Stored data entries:
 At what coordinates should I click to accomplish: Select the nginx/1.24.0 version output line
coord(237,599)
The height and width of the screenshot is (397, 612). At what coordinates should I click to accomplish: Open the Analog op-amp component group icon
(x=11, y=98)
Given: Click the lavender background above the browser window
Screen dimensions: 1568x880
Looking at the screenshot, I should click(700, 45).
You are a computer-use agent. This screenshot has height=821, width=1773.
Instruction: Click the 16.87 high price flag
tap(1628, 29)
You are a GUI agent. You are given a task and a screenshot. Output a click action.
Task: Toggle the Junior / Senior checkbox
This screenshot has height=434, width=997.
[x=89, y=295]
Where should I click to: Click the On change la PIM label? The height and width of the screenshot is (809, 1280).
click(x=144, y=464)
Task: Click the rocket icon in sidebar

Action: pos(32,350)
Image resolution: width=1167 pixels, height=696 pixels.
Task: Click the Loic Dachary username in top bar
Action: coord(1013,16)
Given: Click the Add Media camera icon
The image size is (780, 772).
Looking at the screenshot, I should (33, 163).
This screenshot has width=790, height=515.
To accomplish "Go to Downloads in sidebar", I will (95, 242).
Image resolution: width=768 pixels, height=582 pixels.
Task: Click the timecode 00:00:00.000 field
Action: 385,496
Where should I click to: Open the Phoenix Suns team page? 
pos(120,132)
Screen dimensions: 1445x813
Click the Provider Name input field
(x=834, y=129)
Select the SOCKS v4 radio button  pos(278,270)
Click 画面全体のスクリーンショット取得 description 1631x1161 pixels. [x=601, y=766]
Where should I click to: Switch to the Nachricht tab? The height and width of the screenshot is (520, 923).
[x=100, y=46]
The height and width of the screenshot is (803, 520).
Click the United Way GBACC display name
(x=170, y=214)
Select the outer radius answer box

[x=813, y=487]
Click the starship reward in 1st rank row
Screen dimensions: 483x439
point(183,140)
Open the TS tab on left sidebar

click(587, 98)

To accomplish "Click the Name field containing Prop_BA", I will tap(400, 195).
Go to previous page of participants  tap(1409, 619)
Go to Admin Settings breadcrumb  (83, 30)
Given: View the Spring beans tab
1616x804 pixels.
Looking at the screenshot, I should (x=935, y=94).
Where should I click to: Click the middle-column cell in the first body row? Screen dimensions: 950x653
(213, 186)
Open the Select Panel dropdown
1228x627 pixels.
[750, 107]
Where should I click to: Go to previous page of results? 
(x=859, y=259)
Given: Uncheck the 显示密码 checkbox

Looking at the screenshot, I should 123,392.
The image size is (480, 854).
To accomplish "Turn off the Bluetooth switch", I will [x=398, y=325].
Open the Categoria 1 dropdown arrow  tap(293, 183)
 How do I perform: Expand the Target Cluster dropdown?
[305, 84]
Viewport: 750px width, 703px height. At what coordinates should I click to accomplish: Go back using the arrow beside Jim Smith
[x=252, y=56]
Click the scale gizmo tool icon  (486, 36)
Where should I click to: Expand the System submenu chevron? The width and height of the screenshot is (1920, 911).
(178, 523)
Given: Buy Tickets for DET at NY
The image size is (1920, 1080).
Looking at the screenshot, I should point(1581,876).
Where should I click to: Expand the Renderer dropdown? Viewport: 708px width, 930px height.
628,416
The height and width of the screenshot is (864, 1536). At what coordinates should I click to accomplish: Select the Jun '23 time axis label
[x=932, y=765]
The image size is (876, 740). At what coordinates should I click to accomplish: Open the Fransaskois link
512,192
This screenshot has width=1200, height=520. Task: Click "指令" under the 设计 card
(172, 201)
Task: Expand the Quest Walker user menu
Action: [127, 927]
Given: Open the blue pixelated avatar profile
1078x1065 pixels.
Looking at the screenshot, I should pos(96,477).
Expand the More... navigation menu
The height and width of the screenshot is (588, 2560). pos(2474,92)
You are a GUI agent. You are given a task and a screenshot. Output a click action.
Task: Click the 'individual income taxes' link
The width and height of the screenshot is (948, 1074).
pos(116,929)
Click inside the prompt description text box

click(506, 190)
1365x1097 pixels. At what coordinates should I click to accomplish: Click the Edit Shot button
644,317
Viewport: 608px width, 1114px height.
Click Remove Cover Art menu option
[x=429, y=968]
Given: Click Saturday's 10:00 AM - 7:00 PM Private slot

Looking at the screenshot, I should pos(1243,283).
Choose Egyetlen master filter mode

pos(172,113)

About this task >> Please retype the data above exactly, including every line.

Answer for the task >>
 At what coordinates should I click to accomplish: Select the nginx/1.24.0 version output line
coord(237,599)
The height and width of the screenshot is (397, 612). At what coordinates should I click to accomplish: Open the Analog op-amp component group icon
(x=11, y=98)
Given: Click the lavender background above the browser window
Screen dimensions: 1568x880
Looking at the screenshot, I should click(700, 45).
You are a computer-use agent. This screenshot has height=821, width=1773.
Instruction: Click the 16.87 high price flag
tap(1628, 29)
You are a GUI agent. You are given a task and a screenshot. Output a click action.
Task: Toggle the Junior / Senior checkbox
This screenshot has height=434, width=997.
[x=89, y=295]
Where should I click to: Click the On change la PIM label? The height and width of the screenshot is (809, 1280).
click(x=144, y=464)
Task: Click the rocket icon in sidebar

Action: pos(32,350)
Image resolution: width=1167 pixels, height=696 pixels.
Task: Click the Loic Dachary username in top bar
Action: coord(1013,16)
Given: Click the Add Media camera icon
The image size is (780, 772).
Looking at the screenshot, I should (33, 163).
This screenshot has width=790, height=515.
To accomplish "Go to Downloads in sidebar", I will (95, 242).
Image resolution: width=768 pixels, height=582 pixels.
Task: Click the timecode 00:00:00.000 field
Action: 385,496
Where should I click to: Open the Phoenix Suns team page? 
pos(120,132)
Screen dimensions: 1445x813
Click the Provider Name input field
(x=834, y=129)
Select the SOCKS v4 radio button  pos(278,270)
Click 画面全体のスクリーンショット取得 description 1631x1161 pixels. [x=601, y=766]
Where should I click to: Switch to the Nachricht tab? The height and width of the screenshot is (520, 923).
[x=100, y=46]
The height and width of the screenshot is (803, 520).
Click the United Way GBACC display name
(x=170, y=214)
Select the outer radius answer box

[x=813, y=487]
Click the starship reward in 1st rank row
Screen dimensions: 483x439
point(183,140)
Open the TS tab on left sidebar

click(587, 98)

To accomplish "Click the Name field containing Prop_BA", I will tap(400, 195).
Go to previous page of participants  tap(1409, 619)
Go to Admin Settings breadcrumb  (83, 30)
Given: View the Spring beans tab
1616x804 pixels.
Looking at the screenshot, I should (x=935, y=94).
Where should I click to: Click the middle-column cell in the first body row? Screen dimensions: 950x653
(213, 186)
Open the Select Panel dropdown
1228x627 pixels.
[750, 107]
Where should I click to: Go to previous page of results? 
(x=859, y=259)
Given: Uncheck the 显示密码 checkbox

Looking at the screenshot, I should 123,392.
The image size is (480, 854).
To accomplish "Turn off the Bluetooth switch", I will [x=398, y=325].
Open the Categoria 1 dropdown arrow  tap(293, 183)
 How do I perform: Expand the Target Cluster dropdown?
[305, 84]
Viewport: 750px width, 703px height. At what coordinates should I click to accomplish: Go back using the arrow beside Jim Smith
[x=252, y=56]
Click the scale gizmo tool icon  (486, 36)
Where should I click to: Expand the System submenu chevron? The width and height of the screenshot is (1920, 911).
(178, 523)
Given: Buy Tickets for DET at NY
The image size is (1920, 1080).
Looking at the screenshot, I should point(1581,876).
Where should I click to: Expand the Renderer dropdown? Viewport: 708px width, 930px height.
628,416
The height and width of the screenshot is (864, 1536). At what coordinates should I click to accomplish: Select the Jun '23 time axis label
[x=932, y=765]
The image size is (876, 740). At what coordinates should I click to accomplish: Open the Fransaskois link
512,192
This screenshot has width=1200, height=520. Task: Click "指令" under the 设计 card
(172, 201)
Task: Expand the Quest Walker user menu
Action: [127, 927]
Given: Open the blue pixelated avatar profile
1078x1065 pixels.
Looking at the screenshot, I should pos(96,477).
Expand the More... navigation menu
The height and width of the screenshot is (588, 2560). pos(2474,92)
You are a GUI agent. You are given a task and a screenshot. Output a click action.
Task: Click the 'individual income taxes' link
The width and height of the screenshot is (948, 1074).
pos(116,929)
Click inside the prompt description text box

click(506, 190)
1365x1097 pixels. At what coordinates should I click to accomplish: Click the Edit Shot button
644,317
Viewport: 608px width, 1114px height.
Click Remove Cover Art menu option
[x=429, y=968]
Given: Click Saturday's 10:00 AM - 7:00 PM Private slot

Looking at the screenshot, I should pos(1243,283).
Choose Egyetlen master filter mode

pos(172,113)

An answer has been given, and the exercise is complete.